Partager la publication "Comment les entrepreneuses prennent leur revanche grâce au crowdfunding"
“Une véritable gifle”
« Que près d’un projet sur deux financés par ces plateformes soit porté par une femme est une excellente nouvelle mais aussi une véritable gifle pour l’industrie financière telle qu’elle est organisée actuellement », commente Dunya Bouhacene, responsable du Woman Equity Partners, un des rares fonds financiers européens spécialisé dans le financement en capital des entreprises dirigées par des femmes.
« Nous avons mis en place un indicateur qui analyse les performances de 40 000 PME françaises dont le chiffre d’affaires est compris entre 5 et 100 millions d’euros. Celles dirigées par des femmes ont des performances moyennes supérieures à celles dirigées par des hommes, en croissance de chiffres d’affaires et en résultats. Cependant, moins de 5 % d’entre elles réussissent à obtenir des financements extérieurs, cinq fois moins que les entreprises dirigées par les hommes », constate-t-elle.
25 % de la croissance US
Le phénomène est mondial. « Aux États-Unis, où le gouvernement a beaucoup oeuvré pour l’entrepreneuriat au féminin, près de la moitié des entreprises sont créées par des femmes, mais ces entreprises ne représentent que 9 % des dossiers de financement en nombre et 2 % en valeur », ajoute la dirigeante. Alors même que « la participation massive des femmes dans la création d’entreprise et le marché du travail a contribué à 25 % de la croissance des États-Unis sur les trente dernières années », a expliqué récemment Sergio Arzeni, directeur du Centre pour l’entrepreneuriat de l’OCDE, lors d’un colloque de la Banque publique d’investissement (BPI) en mars 2014.
Des décennies de retard
Une aventure éloquente est arrivée à Sylvie Cazenave-Péré, la PDG de la société Posson Packaging, qui emploie plus de 150 salariés. Lors de ce même colloque, elle est venue expliquer comment elle avait eu des difficultés à se faire financer en 2007, alors qu’elle voulait racheter l’entreprise à l’actionnaire principal. Ces difficultés ne sont pas venues, selon son analyse, de la nature même de son activité, l’emballage, très gourmande en capitaux, mais plutôt du fait qu’elle soit une femme.

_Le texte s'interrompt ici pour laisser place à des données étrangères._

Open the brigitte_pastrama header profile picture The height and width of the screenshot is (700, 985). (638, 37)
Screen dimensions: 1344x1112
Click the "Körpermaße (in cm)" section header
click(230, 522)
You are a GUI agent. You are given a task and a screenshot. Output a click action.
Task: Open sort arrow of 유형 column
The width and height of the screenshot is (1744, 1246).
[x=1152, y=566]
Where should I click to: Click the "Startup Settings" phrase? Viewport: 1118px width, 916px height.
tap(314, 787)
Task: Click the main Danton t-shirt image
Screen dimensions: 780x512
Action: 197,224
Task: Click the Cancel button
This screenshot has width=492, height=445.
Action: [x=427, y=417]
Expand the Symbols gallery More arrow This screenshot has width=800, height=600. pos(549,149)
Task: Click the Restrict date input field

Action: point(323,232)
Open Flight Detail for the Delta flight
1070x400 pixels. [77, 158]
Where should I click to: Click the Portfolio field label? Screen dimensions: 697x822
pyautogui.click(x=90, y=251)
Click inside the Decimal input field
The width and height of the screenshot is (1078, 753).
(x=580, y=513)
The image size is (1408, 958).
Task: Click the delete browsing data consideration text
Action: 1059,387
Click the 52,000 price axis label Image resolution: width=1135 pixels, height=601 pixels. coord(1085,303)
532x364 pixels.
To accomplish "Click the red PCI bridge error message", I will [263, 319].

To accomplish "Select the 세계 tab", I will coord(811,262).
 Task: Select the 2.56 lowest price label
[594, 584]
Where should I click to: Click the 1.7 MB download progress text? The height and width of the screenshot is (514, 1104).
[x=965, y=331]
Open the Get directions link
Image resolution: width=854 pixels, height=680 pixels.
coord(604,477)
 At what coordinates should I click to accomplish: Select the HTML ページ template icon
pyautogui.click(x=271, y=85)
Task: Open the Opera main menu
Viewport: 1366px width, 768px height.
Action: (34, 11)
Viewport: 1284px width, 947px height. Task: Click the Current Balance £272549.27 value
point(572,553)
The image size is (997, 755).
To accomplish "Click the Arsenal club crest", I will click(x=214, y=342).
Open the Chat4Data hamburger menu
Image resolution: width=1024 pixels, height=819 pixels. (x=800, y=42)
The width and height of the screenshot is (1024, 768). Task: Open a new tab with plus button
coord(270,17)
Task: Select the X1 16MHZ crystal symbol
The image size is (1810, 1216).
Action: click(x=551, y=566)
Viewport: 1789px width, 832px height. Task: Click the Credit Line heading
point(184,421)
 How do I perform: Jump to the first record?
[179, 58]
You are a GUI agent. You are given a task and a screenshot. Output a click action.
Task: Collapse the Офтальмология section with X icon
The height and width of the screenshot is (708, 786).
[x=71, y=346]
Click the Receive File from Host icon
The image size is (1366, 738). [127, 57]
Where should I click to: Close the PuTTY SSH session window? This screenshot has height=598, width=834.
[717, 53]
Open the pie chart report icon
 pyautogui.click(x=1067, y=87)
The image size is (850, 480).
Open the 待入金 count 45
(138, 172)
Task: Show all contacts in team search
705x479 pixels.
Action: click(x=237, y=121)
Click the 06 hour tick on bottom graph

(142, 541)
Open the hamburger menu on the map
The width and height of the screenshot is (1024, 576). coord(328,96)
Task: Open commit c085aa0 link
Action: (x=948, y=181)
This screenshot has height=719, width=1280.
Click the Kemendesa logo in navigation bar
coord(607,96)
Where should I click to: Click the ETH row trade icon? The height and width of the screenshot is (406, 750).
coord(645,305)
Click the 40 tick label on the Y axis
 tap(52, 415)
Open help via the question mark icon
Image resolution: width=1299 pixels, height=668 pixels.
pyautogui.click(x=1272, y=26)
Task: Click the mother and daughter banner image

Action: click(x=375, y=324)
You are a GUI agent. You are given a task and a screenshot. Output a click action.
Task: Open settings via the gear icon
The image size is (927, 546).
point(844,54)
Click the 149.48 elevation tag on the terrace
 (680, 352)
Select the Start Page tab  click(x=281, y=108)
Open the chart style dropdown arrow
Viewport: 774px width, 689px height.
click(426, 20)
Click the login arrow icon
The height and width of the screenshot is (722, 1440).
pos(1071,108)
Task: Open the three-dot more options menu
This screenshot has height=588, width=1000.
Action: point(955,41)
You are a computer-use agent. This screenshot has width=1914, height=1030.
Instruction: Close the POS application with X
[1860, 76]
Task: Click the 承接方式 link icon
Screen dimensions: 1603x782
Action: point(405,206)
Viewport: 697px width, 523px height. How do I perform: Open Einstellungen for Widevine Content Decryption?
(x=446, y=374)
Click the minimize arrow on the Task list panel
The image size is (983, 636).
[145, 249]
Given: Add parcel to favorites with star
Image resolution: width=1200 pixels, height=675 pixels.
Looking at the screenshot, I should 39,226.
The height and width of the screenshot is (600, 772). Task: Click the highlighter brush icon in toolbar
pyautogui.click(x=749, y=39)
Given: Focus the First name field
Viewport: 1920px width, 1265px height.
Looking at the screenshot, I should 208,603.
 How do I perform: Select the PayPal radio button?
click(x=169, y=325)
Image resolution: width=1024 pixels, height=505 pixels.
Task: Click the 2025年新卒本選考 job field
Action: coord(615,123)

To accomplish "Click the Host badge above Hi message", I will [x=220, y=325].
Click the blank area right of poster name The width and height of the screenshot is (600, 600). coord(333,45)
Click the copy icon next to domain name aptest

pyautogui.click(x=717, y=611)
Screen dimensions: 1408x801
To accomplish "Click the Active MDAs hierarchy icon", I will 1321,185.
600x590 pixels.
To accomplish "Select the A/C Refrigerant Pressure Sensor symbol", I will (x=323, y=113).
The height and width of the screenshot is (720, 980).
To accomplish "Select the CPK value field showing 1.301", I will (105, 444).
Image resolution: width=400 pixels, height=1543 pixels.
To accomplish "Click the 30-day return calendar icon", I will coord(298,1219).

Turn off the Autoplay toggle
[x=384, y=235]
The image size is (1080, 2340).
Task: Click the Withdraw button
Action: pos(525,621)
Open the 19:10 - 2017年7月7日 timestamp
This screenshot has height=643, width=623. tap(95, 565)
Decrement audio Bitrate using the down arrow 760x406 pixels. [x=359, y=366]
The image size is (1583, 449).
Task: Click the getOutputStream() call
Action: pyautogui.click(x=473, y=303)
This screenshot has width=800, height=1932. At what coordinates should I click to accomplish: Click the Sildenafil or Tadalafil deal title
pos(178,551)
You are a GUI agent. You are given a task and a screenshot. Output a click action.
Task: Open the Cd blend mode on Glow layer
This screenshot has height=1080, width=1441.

« J’étais face à des financiers qui doutaient de la capacité d’une femme à suivre son business-plan. Ceci malgré mon expérience, j’avais alors cinquante ans, et derrière moi la réussite de mon projet industriel », explique-t-elle.
Après plusieurs tentatives infructueuses en se présentant seule, cette dirigeante a utilisé un subterfuge suggéré d’ailleurs par son mari, chef d’entreprise également : « Je me suis fait accompagner au rendez-vous par un ami banquier que j’ai présenté comme un conseil. C’est lui qui captait les regards, même de la part de banquiers que je connaissais. Et j’ai pu obtenir les fonds », constate-t-elle. À l’image de ce qui se passe sur Internet, note-t-elle, « le milieu financier a des décennies de retard ».